Sunday, March 15, 2009

Utopia or post-apocalyptic

Robert Heinlein, science fiction writer, and author of cult classic, "Stramger in a Strange Land". views science fiction writing in general as a good predictor of the future. When we study science fiction writing we are introduced to a multitude of worlds and scenarios that describe where our planet and mankind are heading.

There are the utopian views that depict a world of peace and harmony where the purpose of society is to enhance the lives of each of the individuals. These books include "Vril, the Power of the Coming Race.", by Bulwer Lyton, "Island", by Aldous Huxley, "The Republic", by Plato, and the classic "Utopia". by Thomas Moore. None of these societies might be places where you would want to live but they all express a positive outcome for humanity.

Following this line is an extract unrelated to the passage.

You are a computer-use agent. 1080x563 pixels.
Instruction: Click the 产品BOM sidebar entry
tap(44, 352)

Then there are the post-apocalyptic novels which describe a world in the future where mankind is nearly wiped out by either a nuclear holocaust, plague, environmental breakdown, or cosmic disaster. These include, "The Stand", "The Day of the Triffids", "On the Beach", "Lucifer's Hammer, and "The Last Man", written in 1826 by the author of Frankenstein, Mary Shelley. These books focus on a group of survivors who must bank together to survive and create a new world.

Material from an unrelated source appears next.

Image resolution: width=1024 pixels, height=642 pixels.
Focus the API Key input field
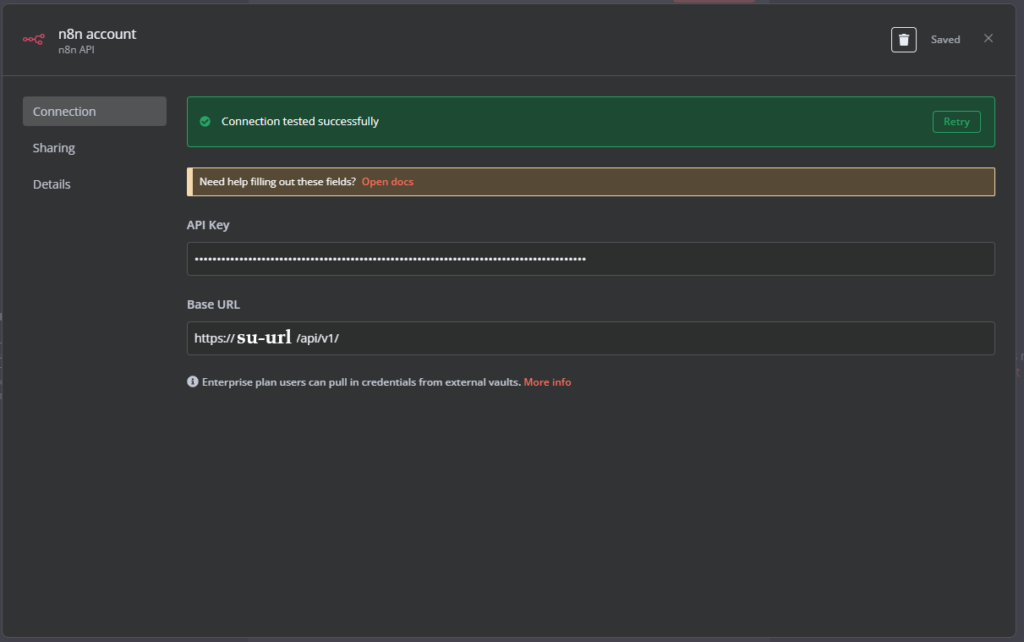tap(590, 259)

In addition to these extremes there are tons of other books describing a future in which we continue to exist as a species with all our weaknesses and problems, fighting with each other, and scrambling greedily to achieve material wealth. The main differences are that we are now doing this on other planets with tremendous technological advances that enable us to live hundreds of years and travel to all parts of the universe through worm holes or event horizons.

"The Reality Dysfunction". a four thousand page four volume epic, describing a world in which the dead, led by Al Capone are coming back through some type of time warp to battle and take over the existing universe is one of the better ones.

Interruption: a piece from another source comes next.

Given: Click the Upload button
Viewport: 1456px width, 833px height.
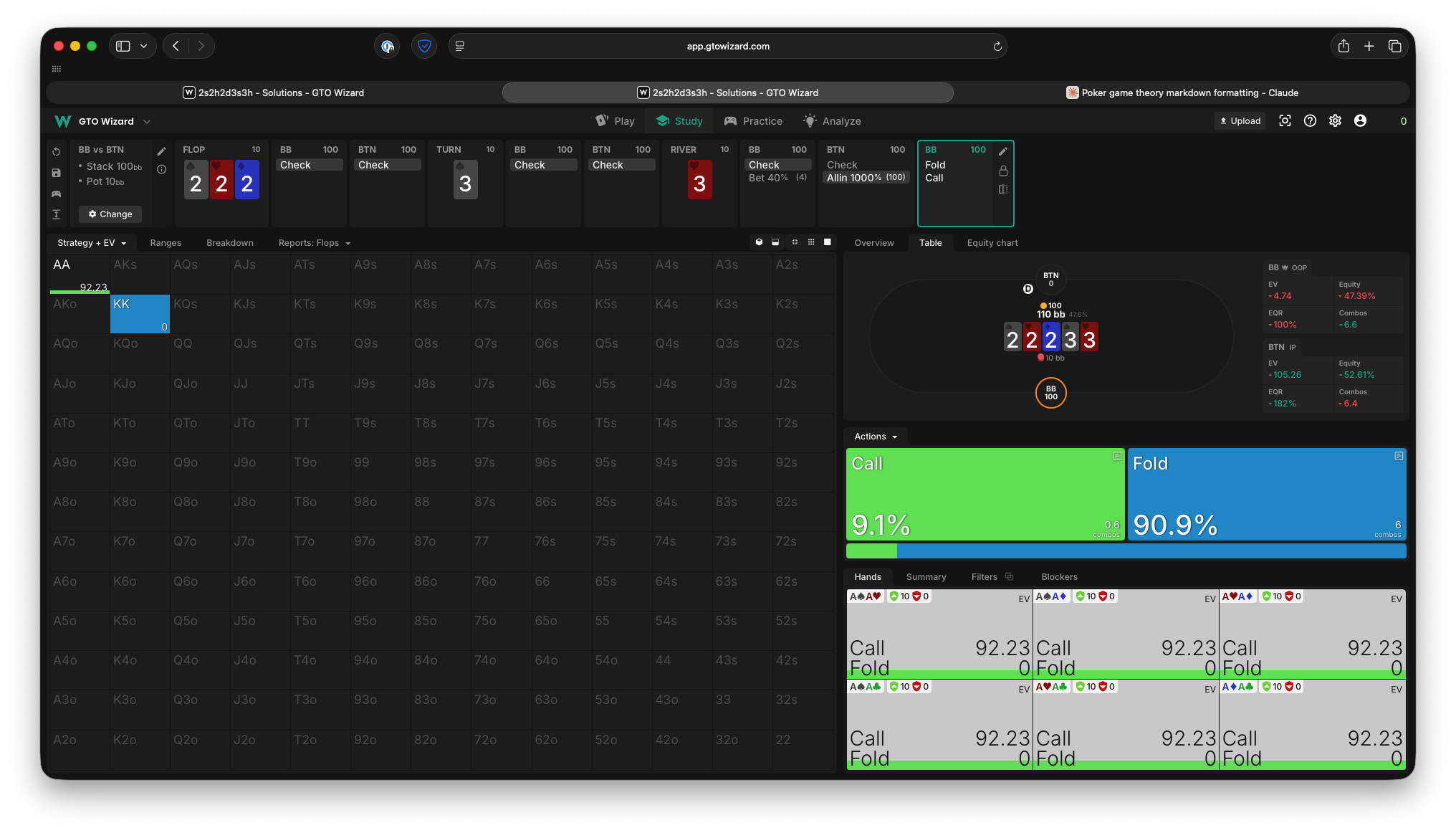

"Ender's Game" and its sequels are also an interesting depiction of our future. The works of Philip Dick, Philip Jose Farmer, Robert Silverberg, and Frank Herbert are all imaginative attempts at glimpsing the world to come.

If Robert Heinlein is correct, and science fiction offers a window to our destiny, how are we to know whether to be optimistic or pessimistic. How are we know whether we are moving into a world where we will all live to 250 without any problems, or be struggling under the most horribly difficult conditions. Or will life just progress in an orderly fashion, with more of the same except for better quality cell phones, T.V's and video games.

Jane Roberts, in her books about Seth, a channeled entity and philosopher talks about the idea of probable realities. What he means is that at any given time, there are multiple courses our lives can take depending on what we do. These realities all exist as possibilities and can be known to a trained observer, real psychic, or advanced computer model. They represent the results of our "free will". The future is not fixed. It is fluid and changeable. In order to create the one we want, the one we deserve ,we need to raise our consciousness and begin to take responsibility for not only our actions but our thoughts. This is very exciting to me. We are all in it together.